Ayant découvert avec Agent Double la charmante maison d’édition Super 8, le hasard a voulut que je m’essaye à Stone Junction afin de découvrir si ladite maison d’édition avait vraiment bon goût ou si les livres de O’Malley n’avaient été qu’un coup de chance.
Je peux me tromper, mais je crois qu’il ne s’agissait pas de chance.
J’admet avoir acheté le livre sans vraiment m’intéresser à la quatrième de couverture. Quand on veut découvrir les oeuvres de quelqu’un (même s’il s’agit d’une maison d’édition), il faut savoir lui faire confiance aveuglément afin de savourer sa découverte sans a priori.
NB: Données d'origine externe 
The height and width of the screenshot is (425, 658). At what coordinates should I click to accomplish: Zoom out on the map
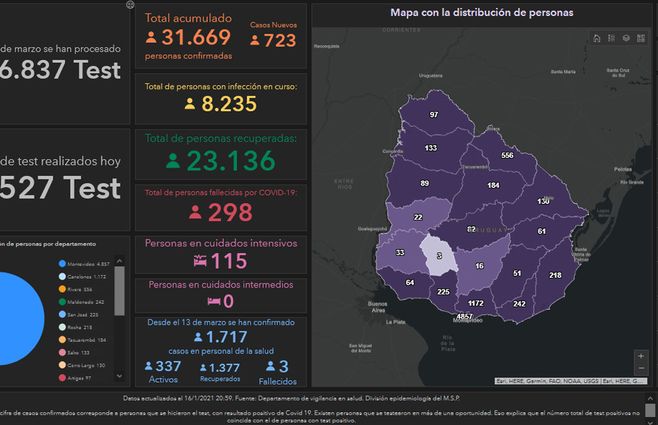click(640, 368)
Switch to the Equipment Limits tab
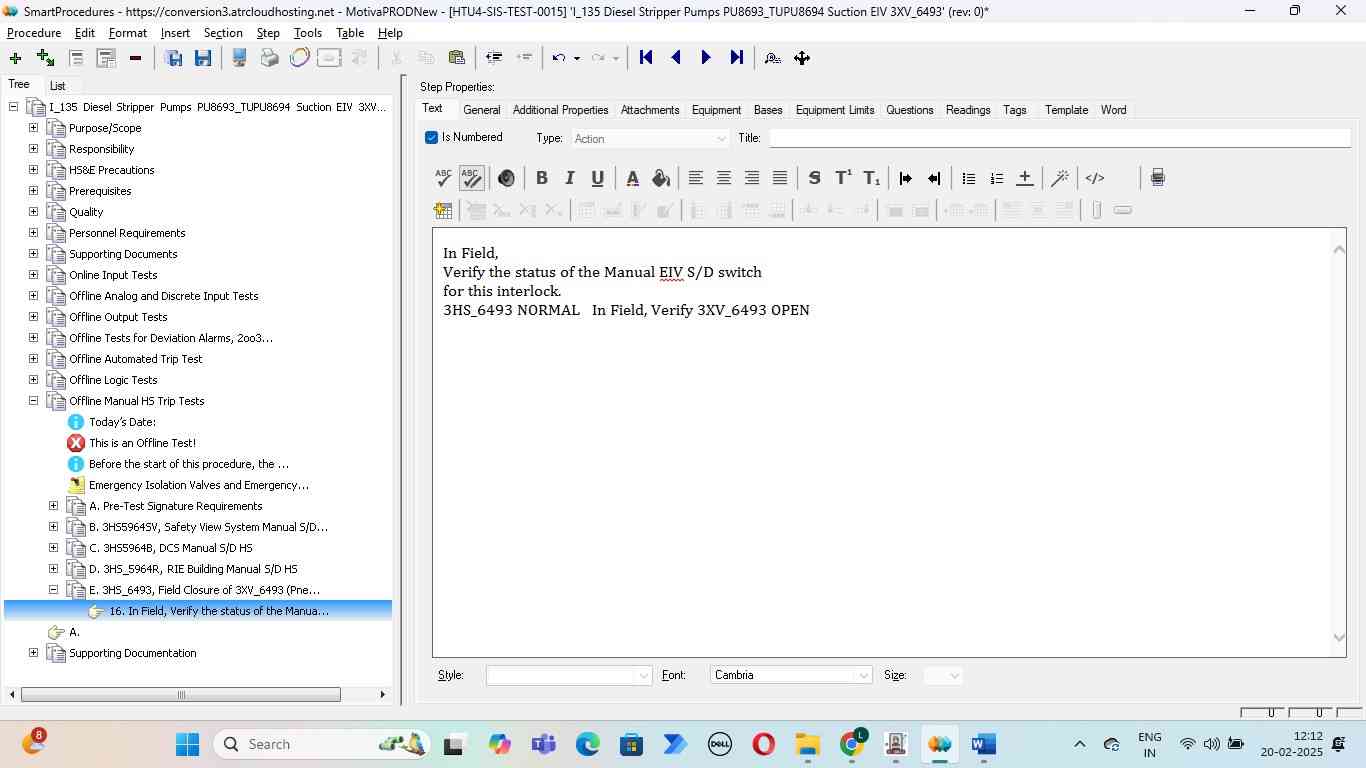This screenshot has height=768, width=1366. (834, 110)
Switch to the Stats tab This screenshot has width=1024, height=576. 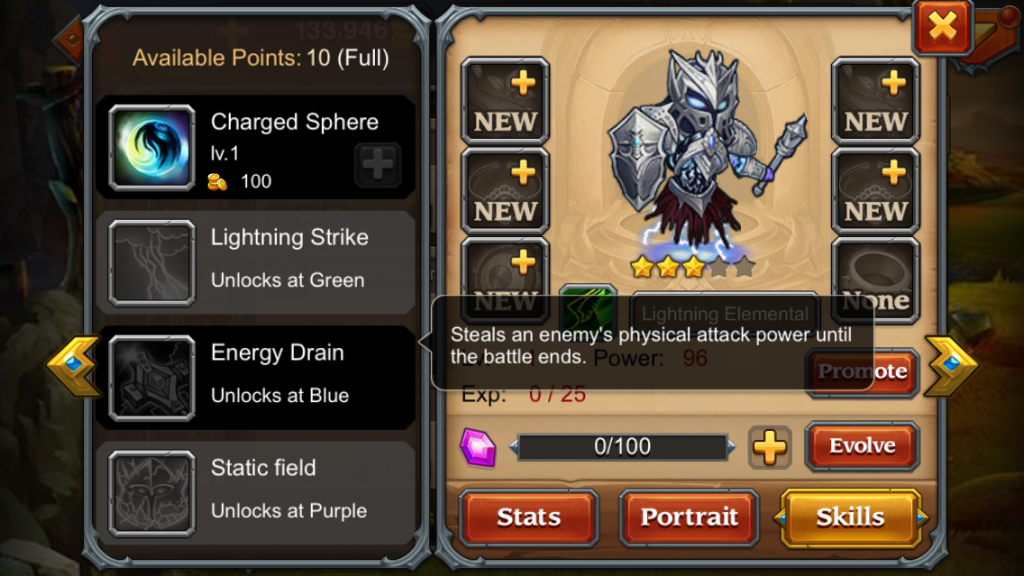529,518
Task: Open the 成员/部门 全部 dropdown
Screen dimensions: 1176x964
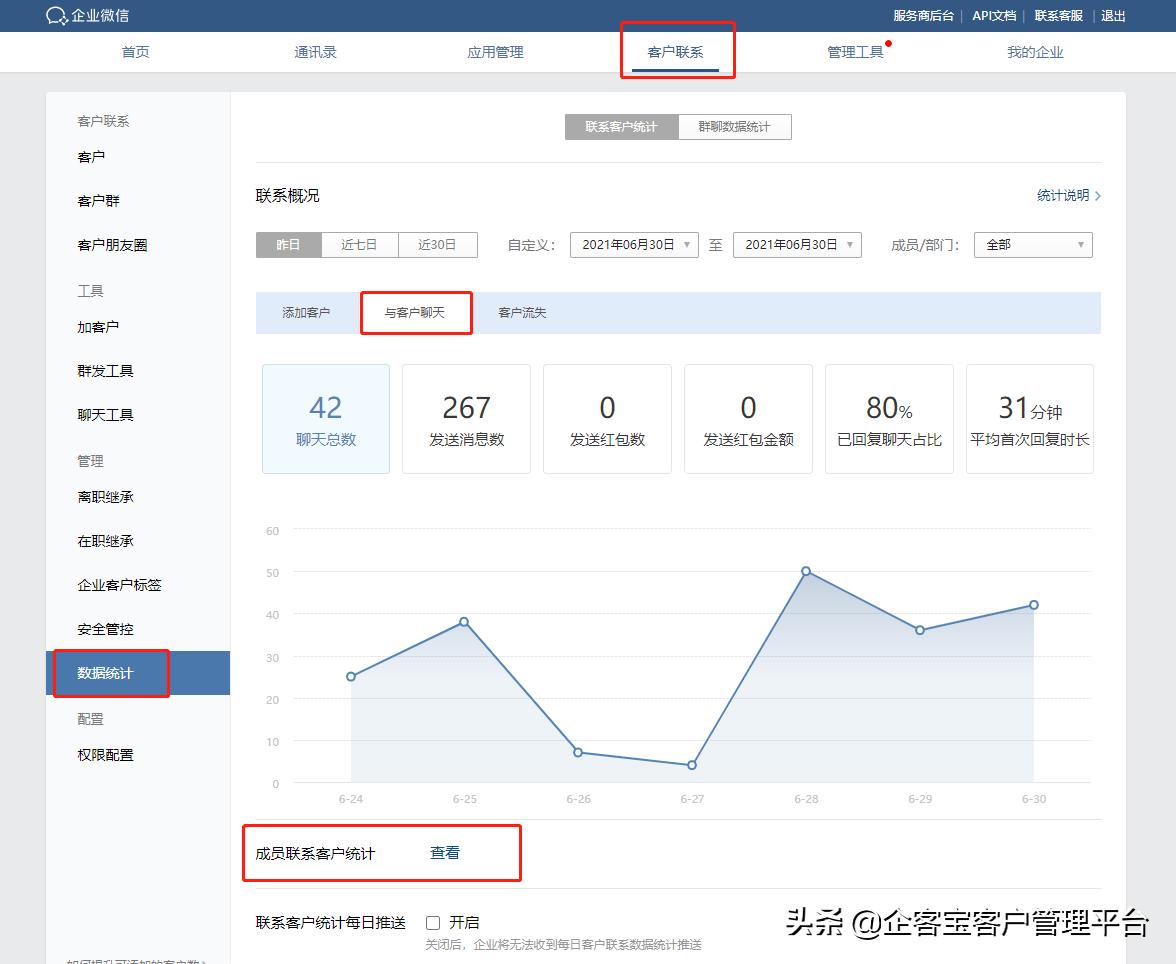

J’optais donc pour l’achat compulsif et une lecture à peine renseignée (le premier paragraphe du résumé pour m’occuper dans la file d’attente à la caisse).
Tout d’abord, je dois dire que les road trip spirituels et les parcours initiatiques ne sont pas forcément ma tasse de thé.
Pourtant, j’ai littéralement dévoré Stone Junction. Le refermer au moment de l’extinction des feux s’apparentait à une petite torture organisée par ma conscience pragmatique. Les heures ne pouvaient pas filer à une telle allure : mes pendules s’étaient détraqués simultanément pour me forcer à abandonner momentanément ma lecture alors que j’avais encore envie de lire.
Alors pour remédier à cela, je me suis calée dans mon canapé en fin de matinée, bien décidée à offrir tout le temps nécessaire à la lecture de Stone Junction. Et mazette, après 6h de lecture, je viens de tourner la dernière page et je m’étonne moi même d’avoir adoré ce livre.
Et personellement, j’adore ce sentiment. Lorsque mon cerveau me dit qu’en toute logique, je n’aurai pas dû accrocher à ce point, que ce n’est pas vraiment mon genre de livre, que l’histoire n’est pas franchement du genre de celles qui me font planer mais que mon coeur lui dit d’aller se faire voir et qu’il a passé un super moment, même s’il ne sait pas pourquoi.
Enfin, il sait quand même un peu pourquoi si je veux être honnête.
Parce que Dodge a donné vie à des personnages absolument fantastiques, complexes, parfois difficiles à suivre, souvent perchés, toujours intéressants. Des personnages différents évoluants dans des sphères différentes mais passionnants chacun à leur manière.
De la jeune Annalee qui n’a pas peur de cogner une nonne fort peu chrétienne pour protéger sa liberté et son fils à naître à l’amant rendu fou par l’amour en passant par le cinglé des drogues ou l’accros aux jeux, les personnages de Dodge se succèdent pour apporter à son héros l’élévation émotionnelle, spirituelle, intellectuelle nécessaire pour en faire un grand homme totalement perdus mais terriblement attachant. On suit le fil de son existence sans jamais se lasser, parfois perplexe mais toujours curieux de la prochaine rencontre à venir.
Sans me lancer dans des spoilers que je déteste, je dirai que le final de cet ouvrage résume très bien sa totalité. Il ne pouvait en être autrement même si l’on peut se sentir complètement perdu, incapable de réagir. Même si l’on se dit que les choses auraient put être différentes, même si l’on se dit que cela aurait put être meilleur, on se dit aussi que c’était impossible quand on y pense.
Bien sûr, on peut toujours trouver à redire. Certaines petites choses restées mystérieuses auraient put gagner à être révélées. Certaines rencontres auraient put gagnées a être renouvelées (certains personnages donnent un peu l’impression de n’être là que pour faire avancer Danniel, et même si la chose est totalement vraie et normale, on a un petit pincement au coeur à devoir les abandonner. Mon grand regret étant d’ailleurs de ne pas retrouver Sept Lunes), certains personnages auraient put gagner a être creusés ou moins énigmatiques. Mais cela fait partit du charme du livre. Et puis combien de personne rencontre-t-on durant notre existence, qui nous apporte un peu ou beaucoup, et que l’on ne re-croise plus une fois le moment passé ?
Stone Junction est donc un livre passionnant regorgeant de personnages hauts en couleurs et en émotion. Le parcours initiatique d’un jeune homme qui partait avec peu de chances à la naissance pour devenir quelqu’un de grand perdu dans l’immensité de ses désirs et de ses espoirs.